• **依頼内容**
以下のすべてのデータを、1行を1つの文字列としたJSONのリストに収めてください。空行と画像は含めないでください。

• **データ行**

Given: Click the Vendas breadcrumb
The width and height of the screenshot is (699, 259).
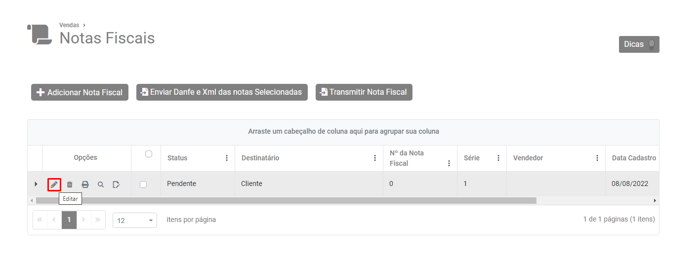Looking at the screenshot, I should 69,25.
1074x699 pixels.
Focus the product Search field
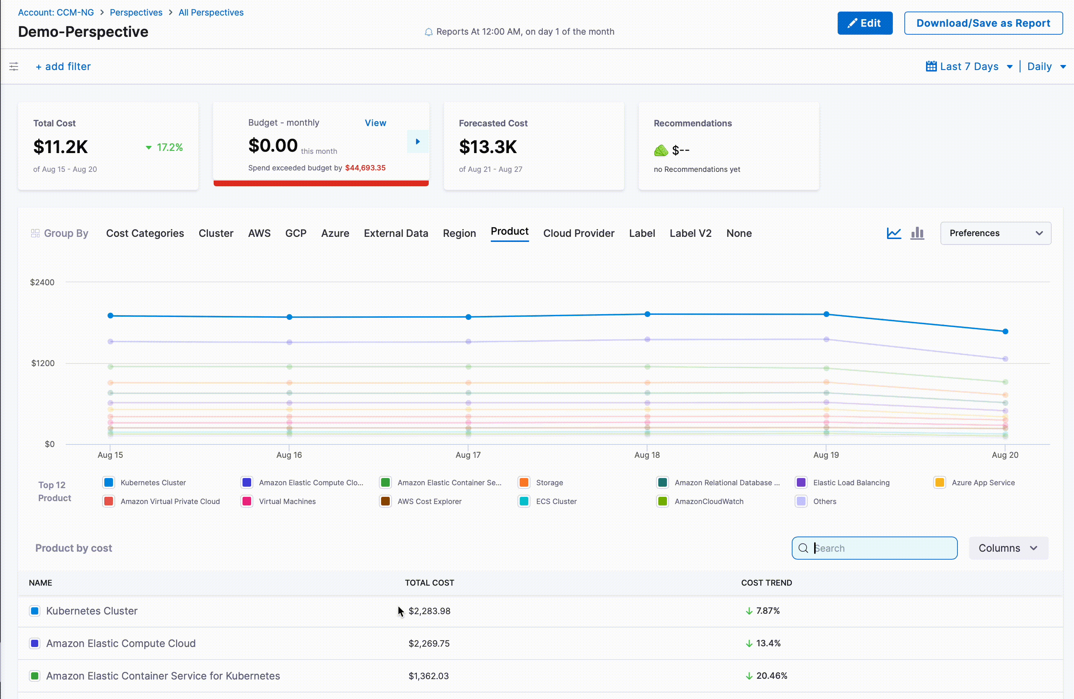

• **記述回答**
[
  "Given: Click the Vendas breadcrumb",
  "The width and height of the screenshot is (699, 259).",
  "Looking at the screenshot, I should 69,25.",
  "1074x699 pixels.",
  "Focus the product Search field"
]